Extracted material Block Start
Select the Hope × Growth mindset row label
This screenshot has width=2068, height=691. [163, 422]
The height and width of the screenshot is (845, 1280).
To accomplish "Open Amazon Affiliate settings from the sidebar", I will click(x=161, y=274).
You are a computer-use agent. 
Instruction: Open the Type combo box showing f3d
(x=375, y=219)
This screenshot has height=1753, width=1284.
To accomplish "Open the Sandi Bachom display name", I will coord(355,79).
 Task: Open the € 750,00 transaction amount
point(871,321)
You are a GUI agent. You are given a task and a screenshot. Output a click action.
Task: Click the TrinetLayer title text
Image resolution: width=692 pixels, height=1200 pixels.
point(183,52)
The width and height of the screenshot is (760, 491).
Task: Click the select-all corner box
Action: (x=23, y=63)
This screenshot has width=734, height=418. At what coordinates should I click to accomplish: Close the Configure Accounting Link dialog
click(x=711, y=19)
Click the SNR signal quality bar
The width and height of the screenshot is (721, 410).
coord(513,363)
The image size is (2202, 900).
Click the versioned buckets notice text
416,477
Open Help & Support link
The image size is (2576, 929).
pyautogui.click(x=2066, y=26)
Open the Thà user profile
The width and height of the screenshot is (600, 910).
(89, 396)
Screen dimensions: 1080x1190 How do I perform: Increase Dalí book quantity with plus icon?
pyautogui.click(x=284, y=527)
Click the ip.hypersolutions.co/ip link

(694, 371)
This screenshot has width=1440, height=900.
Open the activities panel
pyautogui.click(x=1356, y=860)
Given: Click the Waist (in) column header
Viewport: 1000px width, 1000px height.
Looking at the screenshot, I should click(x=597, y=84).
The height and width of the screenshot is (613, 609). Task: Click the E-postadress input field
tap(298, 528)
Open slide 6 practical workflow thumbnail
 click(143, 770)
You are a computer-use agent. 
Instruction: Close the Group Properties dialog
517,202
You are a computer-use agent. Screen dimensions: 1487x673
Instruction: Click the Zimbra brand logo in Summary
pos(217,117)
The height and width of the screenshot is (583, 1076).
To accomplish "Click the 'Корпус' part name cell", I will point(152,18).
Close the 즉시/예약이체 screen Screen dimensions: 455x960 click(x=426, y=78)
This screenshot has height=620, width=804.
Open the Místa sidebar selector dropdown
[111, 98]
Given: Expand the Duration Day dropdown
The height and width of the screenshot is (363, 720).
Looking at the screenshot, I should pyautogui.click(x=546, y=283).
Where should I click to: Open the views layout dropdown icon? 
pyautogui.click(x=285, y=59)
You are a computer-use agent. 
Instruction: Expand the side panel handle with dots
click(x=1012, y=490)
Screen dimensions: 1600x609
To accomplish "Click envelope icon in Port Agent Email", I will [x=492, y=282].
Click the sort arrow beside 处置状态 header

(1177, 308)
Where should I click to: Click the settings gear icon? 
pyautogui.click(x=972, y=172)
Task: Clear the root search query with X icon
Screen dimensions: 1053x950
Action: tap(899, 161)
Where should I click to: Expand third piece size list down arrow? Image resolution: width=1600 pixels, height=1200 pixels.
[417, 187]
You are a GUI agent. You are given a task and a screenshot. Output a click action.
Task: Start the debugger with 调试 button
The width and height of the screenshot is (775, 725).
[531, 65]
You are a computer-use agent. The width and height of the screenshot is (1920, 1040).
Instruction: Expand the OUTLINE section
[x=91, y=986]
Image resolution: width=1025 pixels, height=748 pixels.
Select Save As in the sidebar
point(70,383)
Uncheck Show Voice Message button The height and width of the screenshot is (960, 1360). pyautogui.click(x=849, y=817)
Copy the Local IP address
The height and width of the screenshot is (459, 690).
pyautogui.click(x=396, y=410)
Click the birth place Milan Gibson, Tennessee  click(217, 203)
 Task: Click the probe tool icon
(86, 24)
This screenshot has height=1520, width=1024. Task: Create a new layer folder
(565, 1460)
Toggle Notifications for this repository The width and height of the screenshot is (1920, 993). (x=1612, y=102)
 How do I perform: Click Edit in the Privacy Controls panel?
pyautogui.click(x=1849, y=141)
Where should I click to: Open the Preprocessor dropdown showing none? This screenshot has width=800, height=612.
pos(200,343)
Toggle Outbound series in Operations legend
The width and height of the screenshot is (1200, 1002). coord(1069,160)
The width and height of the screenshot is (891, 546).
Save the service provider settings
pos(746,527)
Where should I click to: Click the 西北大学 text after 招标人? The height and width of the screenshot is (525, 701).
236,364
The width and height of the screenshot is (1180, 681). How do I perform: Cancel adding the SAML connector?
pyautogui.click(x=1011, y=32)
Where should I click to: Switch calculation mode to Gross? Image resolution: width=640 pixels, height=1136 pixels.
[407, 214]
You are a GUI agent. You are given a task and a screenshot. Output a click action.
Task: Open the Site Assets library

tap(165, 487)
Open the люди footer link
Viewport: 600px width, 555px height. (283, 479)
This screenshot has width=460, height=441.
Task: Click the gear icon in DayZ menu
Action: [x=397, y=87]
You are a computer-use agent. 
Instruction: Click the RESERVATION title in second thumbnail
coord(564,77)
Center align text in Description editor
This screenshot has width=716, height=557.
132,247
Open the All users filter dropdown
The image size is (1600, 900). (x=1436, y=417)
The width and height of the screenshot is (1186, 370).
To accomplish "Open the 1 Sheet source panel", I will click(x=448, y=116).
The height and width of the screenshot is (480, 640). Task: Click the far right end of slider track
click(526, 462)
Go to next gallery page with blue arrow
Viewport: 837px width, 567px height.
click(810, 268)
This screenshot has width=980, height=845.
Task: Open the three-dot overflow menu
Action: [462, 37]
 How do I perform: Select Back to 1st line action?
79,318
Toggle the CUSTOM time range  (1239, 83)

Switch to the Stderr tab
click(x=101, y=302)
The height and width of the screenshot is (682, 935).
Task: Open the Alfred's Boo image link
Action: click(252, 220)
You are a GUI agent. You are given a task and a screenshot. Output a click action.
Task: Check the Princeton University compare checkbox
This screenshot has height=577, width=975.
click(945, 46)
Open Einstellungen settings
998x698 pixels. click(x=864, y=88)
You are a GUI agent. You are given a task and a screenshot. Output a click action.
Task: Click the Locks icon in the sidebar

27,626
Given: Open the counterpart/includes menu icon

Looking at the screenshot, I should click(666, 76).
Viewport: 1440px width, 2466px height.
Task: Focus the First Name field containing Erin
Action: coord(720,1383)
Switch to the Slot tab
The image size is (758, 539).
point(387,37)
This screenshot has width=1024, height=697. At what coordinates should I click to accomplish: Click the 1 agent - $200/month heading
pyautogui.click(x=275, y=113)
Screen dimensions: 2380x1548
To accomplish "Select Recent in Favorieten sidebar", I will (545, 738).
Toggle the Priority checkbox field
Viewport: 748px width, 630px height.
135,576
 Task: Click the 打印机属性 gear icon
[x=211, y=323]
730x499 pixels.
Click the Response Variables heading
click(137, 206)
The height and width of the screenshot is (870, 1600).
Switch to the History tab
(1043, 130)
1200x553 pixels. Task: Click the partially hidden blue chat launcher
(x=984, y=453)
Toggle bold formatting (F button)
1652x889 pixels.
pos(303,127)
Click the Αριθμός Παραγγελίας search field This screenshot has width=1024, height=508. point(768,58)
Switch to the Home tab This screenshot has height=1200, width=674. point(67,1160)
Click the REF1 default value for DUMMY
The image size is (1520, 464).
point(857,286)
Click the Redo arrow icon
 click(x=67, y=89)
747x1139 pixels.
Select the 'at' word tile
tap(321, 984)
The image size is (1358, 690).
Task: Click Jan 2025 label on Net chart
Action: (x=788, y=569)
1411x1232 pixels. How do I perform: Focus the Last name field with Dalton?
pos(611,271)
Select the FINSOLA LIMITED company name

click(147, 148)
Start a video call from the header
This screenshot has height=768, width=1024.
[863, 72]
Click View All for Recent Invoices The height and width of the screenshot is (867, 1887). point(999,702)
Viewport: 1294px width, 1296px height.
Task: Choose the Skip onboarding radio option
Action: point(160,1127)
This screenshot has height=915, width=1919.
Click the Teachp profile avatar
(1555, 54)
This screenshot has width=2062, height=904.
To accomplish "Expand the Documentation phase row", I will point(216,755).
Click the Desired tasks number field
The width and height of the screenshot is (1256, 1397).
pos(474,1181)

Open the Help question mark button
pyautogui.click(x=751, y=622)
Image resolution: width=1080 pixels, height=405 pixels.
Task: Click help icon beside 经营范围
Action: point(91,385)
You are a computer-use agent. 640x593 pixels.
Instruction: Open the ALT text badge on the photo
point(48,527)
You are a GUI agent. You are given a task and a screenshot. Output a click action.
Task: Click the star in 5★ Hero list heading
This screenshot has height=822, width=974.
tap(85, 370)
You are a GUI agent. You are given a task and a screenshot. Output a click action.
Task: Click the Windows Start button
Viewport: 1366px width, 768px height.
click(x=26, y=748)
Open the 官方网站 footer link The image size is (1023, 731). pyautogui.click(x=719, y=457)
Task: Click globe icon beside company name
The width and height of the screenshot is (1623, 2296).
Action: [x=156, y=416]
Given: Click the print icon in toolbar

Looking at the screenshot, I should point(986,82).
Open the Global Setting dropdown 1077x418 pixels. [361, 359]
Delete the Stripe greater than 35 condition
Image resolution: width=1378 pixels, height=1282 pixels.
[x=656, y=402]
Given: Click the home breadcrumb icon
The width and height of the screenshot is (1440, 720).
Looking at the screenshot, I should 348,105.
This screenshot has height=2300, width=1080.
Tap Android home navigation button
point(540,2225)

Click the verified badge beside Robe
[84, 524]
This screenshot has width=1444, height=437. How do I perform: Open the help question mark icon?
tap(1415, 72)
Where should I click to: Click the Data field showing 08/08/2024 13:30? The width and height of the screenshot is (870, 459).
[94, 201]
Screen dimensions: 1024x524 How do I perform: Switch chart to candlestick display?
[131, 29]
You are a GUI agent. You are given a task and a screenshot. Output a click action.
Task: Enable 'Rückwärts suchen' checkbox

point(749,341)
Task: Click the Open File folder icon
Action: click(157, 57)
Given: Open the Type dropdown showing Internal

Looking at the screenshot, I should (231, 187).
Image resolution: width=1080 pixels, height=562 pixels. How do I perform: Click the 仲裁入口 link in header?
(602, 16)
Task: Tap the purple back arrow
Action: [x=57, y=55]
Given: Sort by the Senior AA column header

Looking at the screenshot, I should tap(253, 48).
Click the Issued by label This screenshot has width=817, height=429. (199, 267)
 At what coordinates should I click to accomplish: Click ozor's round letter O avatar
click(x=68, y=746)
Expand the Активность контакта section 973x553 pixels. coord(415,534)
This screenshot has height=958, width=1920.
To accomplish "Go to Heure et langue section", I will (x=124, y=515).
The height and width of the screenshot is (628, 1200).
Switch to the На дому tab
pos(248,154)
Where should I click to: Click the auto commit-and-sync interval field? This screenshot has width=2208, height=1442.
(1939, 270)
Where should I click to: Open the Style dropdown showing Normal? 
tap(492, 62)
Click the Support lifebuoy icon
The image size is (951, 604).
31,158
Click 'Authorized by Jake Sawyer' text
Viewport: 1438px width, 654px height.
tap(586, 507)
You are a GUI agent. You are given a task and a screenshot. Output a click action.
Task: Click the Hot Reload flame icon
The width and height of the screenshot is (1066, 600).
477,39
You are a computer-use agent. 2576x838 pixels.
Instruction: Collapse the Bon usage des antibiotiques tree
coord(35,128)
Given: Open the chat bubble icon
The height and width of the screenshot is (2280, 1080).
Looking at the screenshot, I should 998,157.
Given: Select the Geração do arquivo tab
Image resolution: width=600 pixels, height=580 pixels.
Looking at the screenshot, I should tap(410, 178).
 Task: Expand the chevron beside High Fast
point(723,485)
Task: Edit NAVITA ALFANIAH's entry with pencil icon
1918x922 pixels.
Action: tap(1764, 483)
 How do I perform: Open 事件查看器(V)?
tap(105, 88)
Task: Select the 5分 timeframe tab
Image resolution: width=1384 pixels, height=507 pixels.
Extracted material Block End
Action item –
Reproduce word for word the material above, beginning with the line that contains "Toggle bold formatting (F button)" and ending with the line that contains "747x1139 pixels.".

Solution to the exercise –
Toggle bold formatting (F button)
1652x889 pixels.
pos(303,127)
Click the Αριθμός Παραγγελίας search field This screenshot has width=1024, height=508. point(768,58)
Switch to the Home tab This screenshot has height=1200, width=674. point(67,1160)
Click the REF1 default value for DUMMY
The image size is (1520, 464).
point(857,286)
Click the Redo arrow icon
 click(x=67, y=89)
747x1139 pixels.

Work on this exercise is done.